Seguindo essa coisa que chamamos “eu”
autoconhecimento

Seguindo essa coisa que chamamos “eu”


Conhecer a si mesmo é o começo da meditação. Sem conhecerdes a vós mesmos, o repetirdes uma quantidade de palavras da Bíblia, do Gita, ou de qualquer dos chamados livros sagrados, nenhuma significação tem. Isso poderá satisfazer a mente, mas uma pílula dá o mesmo resultado. Pelo repetir uma frase mais e mais vezes, torna-se o cérebro naturalmente quieto, sonolento e embotado; e como resultado desse estado de insensibilidade, de embotamento, pode-se ter alguma espécie de experiência, obter certos resultados. Mas a pessoa continua ambiciosa, invejosa, ávida, e cria inimizade. Assim, o aprender a conhecer a si própria, aquilo que a pessoa realmente é, é o início da meditação. Estou empregando a palavra “empreender” porque quando se está aprendendo, no sentido em que emprego a palavra, não há acumulação. O que chamais “aprender” é o processo de acrescentar mais e mais ao que já se sabe. Mas, para mim, no momento em que adquirimos, acumulamos, essa acumulação se torna conhecimento, e conhecimento “não é aprender”. O aprender nunca é acumulativo; ao passo que a aquisição de conhecimento é um processo de condicionamento.

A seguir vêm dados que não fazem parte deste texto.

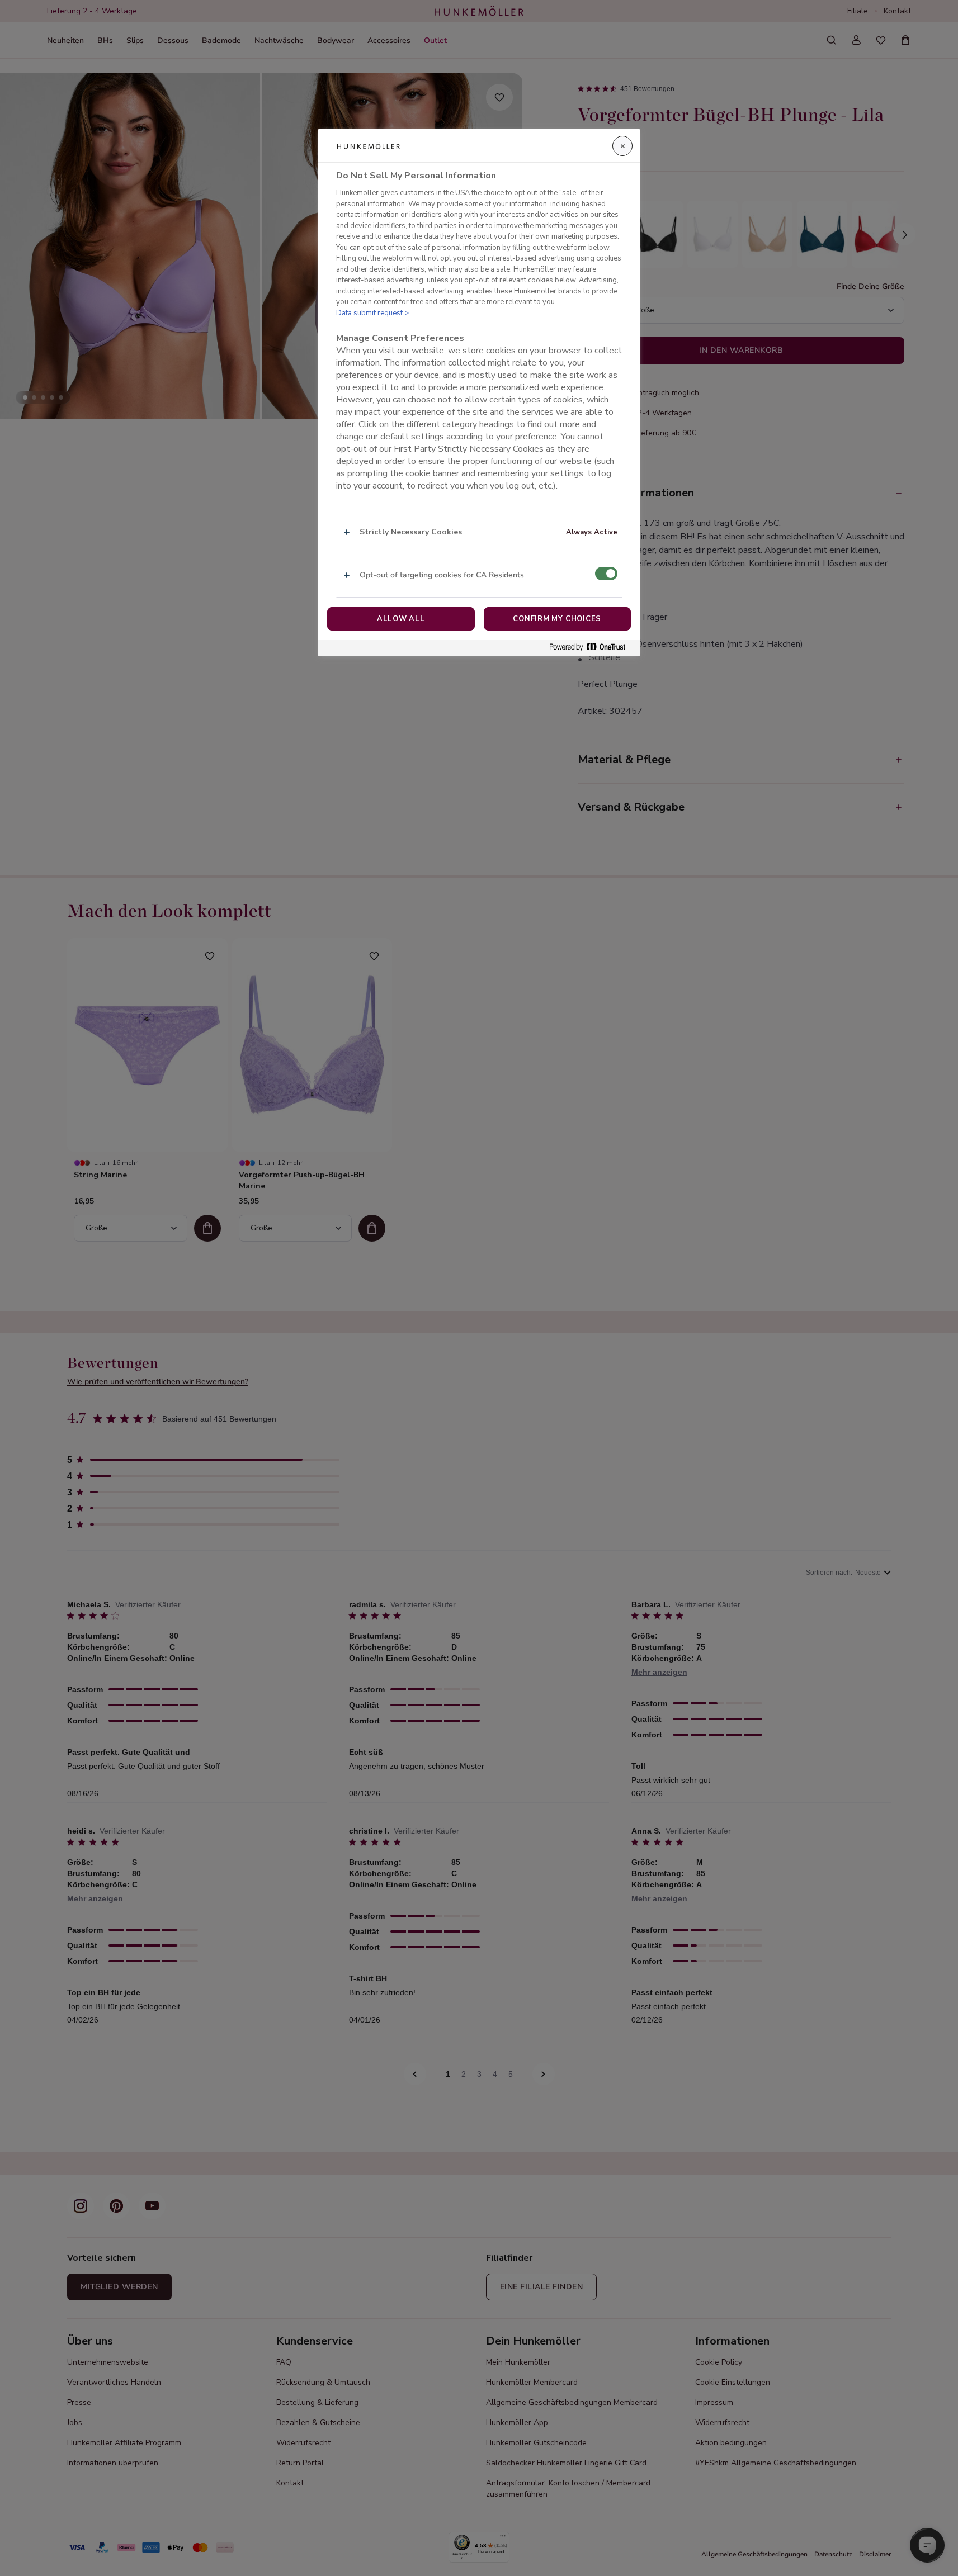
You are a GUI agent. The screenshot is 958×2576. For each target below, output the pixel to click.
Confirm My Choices (557, 619)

Se desejo aprender a conhecer-me, descobrir o que realmente sou, tenho de estar vigilante a todas as horas, a todos os minutos do dia, para ver como me estou exprimindo. Estar vigilante não é condenar ou aprovar, porém ver o que somos momento a momento. Pois o que nós somos está sempre a modificar-se, — não é verdade? — nunca é estático. O conhecimento é estático; já o aprender a conhecer o movimento da ambição nunca é estático, senão vivo, sempre movediço. Dessa forma, aprender e adquirir conhecimento são duas coisas diferentes. O aprender é infinito, é um movimento em liberdade; o conhecimento tem um centro que está sempre acumulando e só conhece um movimento, que é o de acumular mais, de escravizar-se mais.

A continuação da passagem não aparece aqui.